Berichtigung des Rubrums – Prozessbevollmächtigte als Rechtsanwälte
KI-Zusammenfassung
Der BGH berichtigte das Rubrum des Beschlusses gemäß § 118 VwGO i. V. m. § 111b Abs. 1 Satz 1 BNotO. Durch den Beschluss wurde klargestellt, dass die Prozessbevollmächtigten der Klägerin Rechtsanwälte sind.

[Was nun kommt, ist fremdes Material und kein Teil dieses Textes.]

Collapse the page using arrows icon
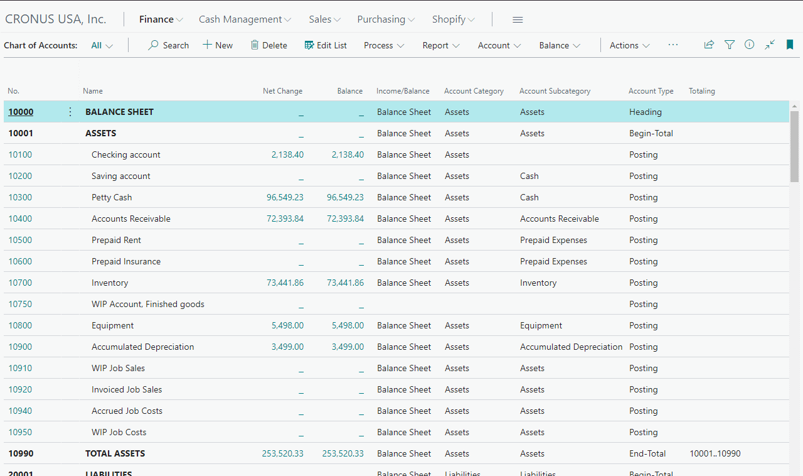 point(770,45)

Es handelt sich um eine formelle Korrektur der Vertreterbezeichnung, die den materiellen Inhalt der Entscheidung nicht berührt.
Ausgang: Antrag auf Berichtigung des Rubrums dahingehend stattgegeben, dass die Prozessbevollmächtigten der Klägerin als Rechtsanwälte bezeichnet werden
Abstrakte Rechtssätze
Das Gericht kann nach § 118 VwGO das Rubrum berichtigen, um formale Fehler in der Bezeichnung von Parteien oder deren Prozessvertretern zu korrigieren.

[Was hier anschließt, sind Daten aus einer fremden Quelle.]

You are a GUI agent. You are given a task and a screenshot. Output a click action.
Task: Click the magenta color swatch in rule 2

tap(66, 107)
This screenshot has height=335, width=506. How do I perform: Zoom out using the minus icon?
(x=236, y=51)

§ 111b Abs. 1 Satz 1 BNotO rechtfertigt die ausdrückliche Bezeichnung von Prozessbevollmächtigten als Rechtsanwälte im Rubrum, wenn dies der tatsächlichen Vertretung entspricht.

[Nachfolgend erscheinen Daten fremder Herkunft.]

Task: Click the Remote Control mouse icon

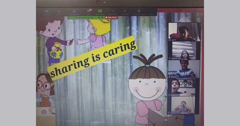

Die Berichtigung des Rubrums erfolgt durch Beschluss und stellt einen rein formellen Akt dar, der den materiellen Inhalt der Entscheidung nicht verändert.
Vorinstanzen
vorgehend BGH, 14. November 2022, Az: NotZ (Brfg) 5/22, Beschluss
vorgehend KG Berlin, 15. Februar 2022, Az: AR 13/19 Not
Tenor
Gemäß § 118 VwGO, § 111b Abs. 1 Satz 1 BNotO wird das Rubrum darin berichtigt, dass Prozessbevollmächtigte der Klägerin Rechtsanwälte sind.